Records of interface elements =
BEGIN
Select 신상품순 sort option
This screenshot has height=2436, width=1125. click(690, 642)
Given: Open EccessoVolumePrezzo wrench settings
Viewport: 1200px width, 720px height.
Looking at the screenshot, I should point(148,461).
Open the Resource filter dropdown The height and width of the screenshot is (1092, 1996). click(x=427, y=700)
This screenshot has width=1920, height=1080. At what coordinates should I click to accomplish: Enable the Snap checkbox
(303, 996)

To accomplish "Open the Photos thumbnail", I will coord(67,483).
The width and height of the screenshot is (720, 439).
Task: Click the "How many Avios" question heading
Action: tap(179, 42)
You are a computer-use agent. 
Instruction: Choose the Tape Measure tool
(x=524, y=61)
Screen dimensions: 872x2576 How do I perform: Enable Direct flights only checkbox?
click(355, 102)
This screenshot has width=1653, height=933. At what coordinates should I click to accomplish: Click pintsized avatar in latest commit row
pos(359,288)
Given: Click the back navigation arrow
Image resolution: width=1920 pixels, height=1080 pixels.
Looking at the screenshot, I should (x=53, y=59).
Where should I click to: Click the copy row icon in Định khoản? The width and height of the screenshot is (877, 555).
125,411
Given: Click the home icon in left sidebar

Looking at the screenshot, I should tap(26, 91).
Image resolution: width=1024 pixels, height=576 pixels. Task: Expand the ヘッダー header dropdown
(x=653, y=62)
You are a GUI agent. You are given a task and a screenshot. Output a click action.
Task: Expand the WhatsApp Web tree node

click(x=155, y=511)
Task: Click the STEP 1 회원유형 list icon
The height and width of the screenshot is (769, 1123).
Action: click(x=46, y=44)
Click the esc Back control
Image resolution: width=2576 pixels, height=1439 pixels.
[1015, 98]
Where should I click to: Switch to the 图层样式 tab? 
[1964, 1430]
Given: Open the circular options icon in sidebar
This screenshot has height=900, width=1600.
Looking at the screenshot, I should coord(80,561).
END
YOUR TASK = Render the items from their start through the line containing "(x=524, y=61)" as a numbered list, omitting any blank lines.

COMPLETE ANSWER =
1. Select 신상품순 sort option
2. This screenshot has height=2436, width=1125. click(690, 642)
3. Given: Open EccessoVolumePrezzo wrench settings
4. Viewport: 1200px width, 720px height.
5. Looking at the screenshot, I should point(148,461).
6. Open the Resource filter dropdown The height and width of the screenshot is (1092, 1996). click(x=427, y=700)
7. This screenshot has width=1920, height=1080. At what coordinates should I click to accomplish: Enable the Snap checkbox
8. (303, 996)
9. To accomplish "Open the Photos thumbnail", I will coord(67,483).
10. The width and height of the screenshot is (720, 439).
11. Task: Click the "How many Avios" question heading
12. Action: tap(179, 42)
13. You are a computer-use agent. 
14. Instruction: Choose the Tape Measure tool
15. (x=524, y=61)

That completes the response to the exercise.